*DATA FOR ANALYSIS:*
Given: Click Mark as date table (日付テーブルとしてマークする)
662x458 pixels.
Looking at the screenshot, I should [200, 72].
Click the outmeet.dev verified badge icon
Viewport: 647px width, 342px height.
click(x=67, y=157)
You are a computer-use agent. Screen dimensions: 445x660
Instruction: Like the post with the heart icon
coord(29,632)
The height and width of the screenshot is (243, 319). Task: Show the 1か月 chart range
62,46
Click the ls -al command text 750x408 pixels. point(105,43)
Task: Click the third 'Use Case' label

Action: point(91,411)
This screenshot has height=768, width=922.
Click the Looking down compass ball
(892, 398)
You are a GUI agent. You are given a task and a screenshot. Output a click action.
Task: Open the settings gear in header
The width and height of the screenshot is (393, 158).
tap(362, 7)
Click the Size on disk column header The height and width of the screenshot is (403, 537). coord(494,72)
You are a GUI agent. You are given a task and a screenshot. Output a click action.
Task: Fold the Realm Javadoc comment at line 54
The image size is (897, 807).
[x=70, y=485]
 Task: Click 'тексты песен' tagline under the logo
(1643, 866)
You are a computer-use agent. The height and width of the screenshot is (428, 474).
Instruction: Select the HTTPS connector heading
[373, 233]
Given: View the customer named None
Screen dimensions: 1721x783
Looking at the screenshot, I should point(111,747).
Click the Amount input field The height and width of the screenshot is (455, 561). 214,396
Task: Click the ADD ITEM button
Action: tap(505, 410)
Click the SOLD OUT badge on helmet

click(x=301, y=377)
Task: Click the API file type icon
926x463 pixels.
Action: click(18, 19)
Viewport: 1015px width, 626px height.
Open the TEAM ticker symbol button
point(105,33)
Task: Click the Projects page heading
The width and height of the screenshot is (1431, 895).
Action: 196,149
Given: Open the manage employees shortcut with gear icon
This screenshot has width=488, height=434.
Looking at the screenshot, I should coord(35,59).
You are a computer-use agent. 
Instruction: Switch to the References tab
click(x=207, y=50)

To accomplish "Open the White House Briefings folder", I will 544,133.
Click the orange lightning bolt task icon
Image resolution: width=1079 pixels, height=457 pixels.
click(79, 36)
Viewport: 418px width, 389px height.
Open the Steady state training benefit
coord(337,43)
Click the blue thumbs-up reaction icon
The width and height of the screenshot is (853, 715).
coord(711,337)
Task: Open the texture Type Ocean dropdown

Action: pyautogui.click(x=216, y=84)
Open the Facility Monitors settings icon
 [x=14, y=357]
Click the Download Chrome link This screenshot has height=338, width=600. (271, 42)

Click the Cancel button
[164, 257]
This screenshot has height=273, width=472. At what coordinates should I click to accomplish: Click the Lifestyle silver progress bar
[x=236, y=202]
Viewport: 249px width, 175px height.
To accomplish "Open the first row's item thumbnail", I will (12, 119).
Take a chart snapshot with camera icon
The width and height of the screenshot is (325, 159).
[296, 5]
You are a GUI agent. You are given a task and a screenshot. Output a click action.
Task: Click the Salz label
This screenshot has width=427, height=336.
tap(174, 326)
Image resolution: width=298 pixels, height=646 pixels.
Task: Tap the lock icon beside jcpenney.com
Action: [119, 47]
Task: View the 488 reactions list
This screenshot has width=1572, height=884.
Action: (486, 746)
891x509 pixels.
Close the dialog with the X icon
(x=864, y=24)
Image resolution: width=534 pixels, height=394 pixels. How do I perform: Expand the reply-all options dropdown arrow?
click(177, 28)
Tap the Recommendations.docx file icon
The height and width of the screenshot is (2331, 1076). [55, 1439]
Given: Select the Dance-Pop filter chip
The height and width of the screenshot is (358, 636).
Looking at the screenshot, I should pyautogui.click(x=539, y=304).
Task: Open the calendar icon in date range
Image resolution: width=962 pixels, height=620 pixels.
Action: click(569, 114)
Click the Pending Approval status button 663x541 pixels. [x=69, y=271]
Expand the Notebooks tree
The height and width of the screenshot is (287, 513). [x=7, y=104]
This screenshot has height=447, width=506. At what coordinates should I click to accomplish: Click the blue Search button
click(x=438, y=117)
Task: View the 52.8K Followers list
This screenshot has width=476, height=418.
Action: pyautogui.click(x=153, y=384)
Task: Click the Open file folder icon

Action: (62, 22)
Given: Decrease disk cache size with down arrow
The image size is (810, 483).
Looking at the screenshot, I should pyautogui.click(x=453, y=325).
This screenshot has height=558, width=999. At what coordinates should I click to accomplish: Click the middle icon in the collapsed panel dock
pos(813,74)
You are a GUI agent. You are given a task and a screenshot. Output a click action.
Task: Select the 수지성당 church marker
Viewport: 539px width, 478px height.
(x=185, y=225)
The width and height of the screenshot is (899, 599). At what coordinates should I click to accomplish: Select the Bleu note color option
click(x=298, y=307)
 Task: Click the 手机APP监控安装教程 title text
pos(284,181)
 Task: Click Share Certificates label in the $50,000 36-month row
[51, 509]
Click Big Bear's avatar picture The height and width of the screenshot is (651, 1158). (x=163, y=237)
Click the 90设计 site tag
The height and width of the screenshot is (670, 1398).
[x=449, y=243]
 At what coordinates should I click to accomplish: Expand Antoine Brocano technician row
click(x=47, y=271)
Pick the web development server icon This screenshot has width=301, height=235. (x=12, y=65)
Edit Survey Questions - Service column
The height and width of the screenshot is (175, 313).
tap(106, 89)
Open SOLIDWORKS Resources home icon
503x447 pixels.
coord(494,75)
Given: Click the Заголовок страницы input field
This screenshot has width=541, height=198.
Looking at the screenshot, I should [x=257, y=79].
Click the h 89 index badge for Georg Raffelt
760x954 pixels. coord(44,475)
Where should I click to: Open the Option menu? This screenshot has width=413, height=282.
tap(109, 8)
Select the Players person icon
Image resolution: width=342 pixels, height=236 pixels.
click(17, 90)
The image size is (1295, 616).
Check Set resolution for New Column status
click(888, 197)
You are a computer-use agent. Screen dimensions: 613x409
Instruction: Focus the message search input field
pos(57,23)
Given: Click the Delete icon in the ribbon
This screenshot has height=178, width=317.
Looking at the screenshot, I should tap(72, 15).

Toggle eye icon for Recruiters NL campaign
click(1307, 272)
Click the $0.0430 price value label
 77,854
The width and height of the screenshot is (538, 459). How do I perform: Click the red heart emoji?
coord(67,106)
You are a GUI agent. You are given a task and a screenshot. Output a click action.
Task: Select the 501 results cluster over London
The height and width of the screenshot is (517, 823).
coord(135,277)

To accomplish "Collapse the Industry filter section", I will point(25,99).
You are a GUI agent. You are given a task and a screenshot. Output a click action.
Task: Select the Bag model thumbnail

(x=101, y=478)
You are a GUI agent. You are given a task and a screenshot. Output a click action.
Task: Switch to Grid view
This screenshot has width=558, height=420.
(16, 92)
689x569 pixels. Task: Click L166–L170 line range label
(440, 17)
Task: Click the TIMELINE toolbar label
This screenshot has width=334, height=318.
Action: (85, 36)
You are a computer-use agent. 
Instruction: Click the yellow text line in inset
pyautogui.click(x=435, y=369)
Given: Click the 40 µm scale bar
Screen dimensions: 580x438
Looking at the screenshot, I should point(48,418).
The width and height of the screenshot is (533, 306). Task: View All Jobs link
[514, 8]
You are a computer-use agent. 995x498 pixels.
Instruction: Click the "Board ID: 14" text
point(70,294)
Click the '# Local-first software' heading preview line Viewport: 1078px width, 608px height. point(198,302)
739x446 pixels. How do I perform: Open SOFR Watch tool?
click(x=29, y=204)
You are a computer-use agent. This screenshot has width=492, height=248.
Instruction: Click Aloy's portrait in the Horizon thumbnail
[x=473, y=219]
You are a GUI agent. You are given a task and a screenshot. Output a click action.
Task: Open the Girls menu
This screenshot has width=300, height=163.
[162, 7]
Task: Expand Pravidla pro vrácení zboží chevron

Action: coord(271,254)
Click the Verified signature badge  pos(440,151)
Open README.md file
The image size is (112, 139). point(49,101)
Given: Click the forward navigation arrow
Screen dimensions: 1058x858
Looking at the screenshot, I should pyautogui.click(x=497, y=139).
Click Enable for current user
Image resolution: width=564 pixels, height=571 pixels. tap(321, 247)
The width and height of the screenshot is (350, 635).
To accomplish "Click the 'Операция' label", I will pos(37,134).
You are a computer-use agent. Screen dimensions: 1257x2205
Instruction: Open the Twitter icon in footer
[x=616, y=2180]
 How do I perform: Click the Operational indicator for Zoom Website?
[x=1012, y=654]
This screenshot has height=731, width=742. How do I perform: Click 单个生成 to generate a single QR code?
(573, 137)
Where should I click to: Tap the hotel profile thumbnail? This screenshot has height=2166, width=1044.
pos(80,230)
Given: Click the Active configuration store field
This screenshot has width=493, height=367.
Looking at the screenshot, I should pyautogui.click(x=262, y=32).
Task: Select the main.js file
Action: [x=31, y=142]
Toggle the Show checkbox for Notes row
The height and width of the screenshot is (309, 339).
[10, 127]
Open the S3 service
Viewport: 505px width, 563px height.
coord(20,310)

*REQUIREMENT:*
Above are some records; copy each line there that contains "list".

*SOLUTION FOR THIS PROBLEM:*
Task: View the 488 reactions list
Task: View the 52.8K Followers list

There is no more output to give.